Philippe Sarde enchants the Comédie Odéon


posteD ON OCTOBER 13


 

With his characteristic elegance and humour, composer Philippe Sarde spoke about his career at the Comédie Odéon.


His taste for the cinema

When I was growing up, music was a given, since my mother was a singer at the Paris Opera. But deep down, the thing that fascinated me most was the cinema. When I was five years old, my father gave me a small projector. The power of music in films is incredible, it can change a scene.

Finding his rhythm

To compose music for films, I think you shouldn't look at the picture too much. Once I've seen a scene, it stays in my head, and I try to find its deep rhythm. The music becomes the chronometer that can shorten or lengthen the time of a scene. You can make miracles happen with time through music

 

SARDE_2© Léa Rener

The Things of Life

I come out of the screening of The Things of Life and tell Claude Sautet, "Romy is so beautiful!” He doesn't answer me, and I see tears in his eyes. Then he says "We'll start recording the music for the film in a month, will you be ready? A month later, I was in front of seventy musicians.

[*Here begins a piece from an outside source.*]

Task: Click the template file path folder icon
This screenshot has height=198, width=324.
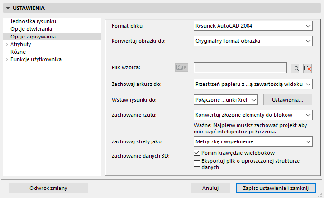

Bertrand Tavernier, a lifelong accomplice

When I was 25-26 years old, Bertrand and I organised screenings of films, for example by Jean Sacha, with the latter there. We held a lot of screenings like that. My friendship with Bertrand, my close relationship with him, made me want to impress him every time. His thirst, his bulimia for everything in life was also what he wanted for the music of these films. He always used that famous "formidable" that made us want to do a scene again and be even better.

Coup de Torchon

For the opening scene of the film, I wanted to put the viewers in a context of being surprised, amazed by the music, like an opera opening, just before the curtain goes up. Bertrand had shot a different ending from the one you know, with two monkeys. I said to him, "Bertrand, that's not going to be the ending at all, I'm going to create an ending scene and you're going to take away those two monkeys!" I tried to be hard on him. I wrote the ending of the film to music, and he edited the images to that composition, in what we call musical scripting. You can only do that with people you love and implicitly trust. Coup de Torchon is one of Bertrand's finest films.